Favoriser la participation des résidents à des initiatives visant l’amélioration de la qualité de vie :

§ Il avait été décidé avec l’un des locataires d’exposer au mois de janvier sur les murs du local une partie de sa collection impressionnante de clés sur le thème « Ouvrez-vous ». Or celui-ci a décidé de se retirer du projet après qu’une personne l’ait mis en garde relativement au danger d’exposer dans ce milieu de « gangsters » ses antiquités et de risquer de se faire dépouiller pendant et après l’exposition.
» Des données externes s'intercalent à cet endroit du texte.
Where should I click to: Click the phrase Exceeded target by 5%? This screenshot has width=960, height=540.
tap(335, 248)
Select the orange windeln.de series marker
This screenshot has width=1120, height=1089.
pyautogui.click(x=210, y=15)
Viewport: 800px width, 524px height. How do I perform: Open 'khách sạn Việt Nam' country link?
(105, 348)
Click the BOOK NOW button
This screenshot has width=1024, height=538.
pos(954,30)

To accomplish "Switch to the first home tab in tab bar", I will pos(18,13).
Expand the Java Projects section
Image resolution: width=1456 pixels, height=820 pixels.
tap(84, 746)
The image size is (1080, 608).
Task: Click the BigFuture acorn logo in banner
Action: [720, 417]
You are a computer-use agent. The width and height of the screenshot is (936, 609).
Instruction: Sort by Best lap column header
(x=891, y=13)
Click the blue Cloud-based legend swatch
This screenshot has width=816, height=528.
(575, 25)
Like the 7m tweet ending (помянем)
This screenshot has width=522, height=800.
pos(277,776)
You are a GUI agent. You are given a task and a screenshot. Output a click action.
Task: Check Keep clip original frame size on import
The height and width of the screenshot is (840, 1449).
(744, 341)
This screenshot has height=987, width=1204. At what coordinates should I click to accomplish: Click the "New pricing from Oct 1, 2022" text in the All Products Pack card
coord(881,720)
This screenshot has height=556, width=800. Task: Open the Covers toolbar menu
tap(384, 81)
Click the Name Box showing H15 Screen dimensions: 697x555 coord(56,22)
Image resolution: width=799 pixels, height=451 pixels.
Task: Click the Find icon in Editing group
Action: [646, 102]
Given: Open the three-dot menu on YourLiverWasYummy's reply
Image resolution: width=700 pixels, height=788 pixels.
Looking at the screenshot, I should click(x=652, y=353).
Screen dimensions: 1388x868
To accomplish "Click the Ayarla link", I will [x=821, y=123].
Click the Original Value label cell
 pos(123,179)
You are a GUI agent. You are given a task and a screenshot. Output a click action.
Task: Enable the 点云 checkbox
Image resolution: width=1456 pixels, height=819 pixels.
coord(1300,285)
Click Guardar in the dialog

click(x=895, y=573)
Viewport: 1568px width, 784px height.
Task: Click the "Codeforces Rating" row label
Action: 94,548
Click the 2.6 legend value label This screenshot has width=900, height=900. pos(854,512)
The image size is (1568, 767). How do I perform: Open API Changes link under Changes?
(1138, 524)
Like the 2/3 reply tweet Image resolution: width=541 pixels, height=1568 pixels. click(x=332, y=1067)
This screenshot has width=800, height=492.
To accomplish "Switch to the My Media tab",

Même si cette activité n’a pu avoir lieu, sa planification nous a permis de faire une lecture du climat ambiant de peur et de méfiance entre voisins.

§ Création, circulation et signature par soixante deux (62) locataires d’une pétition dénonçant en des termes clairs et explicites les problèmes de salubrité, d’entretien et de sécurité qui prévalent au HLM. Cette pétition fut remise en main propre à la direction du secteur Nord à l’Office municipal d’habitation de Montréal. Cette initiative a été prise suite aux nombreux témoignages convergents et aux discussions entre locataires participant aux activités dans le local.

§ Participation de deux (2) locataires du HLM au Comité de mobilisation citoyenne mis en place par La Maison Fleury relativement à la question du logement dans le quartier.

Atteinte des objectifs et difficultés rencontrées
S’il est tôt après seulement quelques mois de présence dans le milieu pour évaluer l’impact de notre intervention et l’atteinte de nos objectifs, il nous est possible toutefois de constater :

Une mobilisation difficile en raison d’un climat général de peur et d’un sentiment de méfiance à l’égard des ressources communautaires :
Durant les deux premiers mois seuls les locataires déjà impliqués dans la vie communautaire du quartier car familiers de La Maison Fleury participaient aux activités organisées dans le local communautaire du HLM. De plus, la présence d’une nouvelle ressource dans le local a été à plusieurs reprises questionnée par les locataires. Ce n’est que depuis quelques semaines seulement que nous parvenons à rejoindre de nouvelles familles. L’intervenante semble être mieux acceptée par le milieu qui commence à développer des relations de bon voisinage avec elle et à publiciser les activités au local.

2. Une méconnaissance des ressources et l’absence de relations entre voisins :
A plusieurs reprises des locataires présents au HLM depuis plusieurs années disent n’avoir aucune connaissance de leurs voisins et témoignent du caractère tendu des relations entre résidents. Ils nous ont fait part qu’ils méconnaissent le rôle du comité des locataires.

3. Un début d’implication des locataires dans la vie du milieu :
La participation de certains résidents à l’organisation des différentes fêtes ou à la planification du prochain calendrier des activités comme la mobilisation autour de la pétition témoignent d’une capacité de réponse et de réaction du milieu.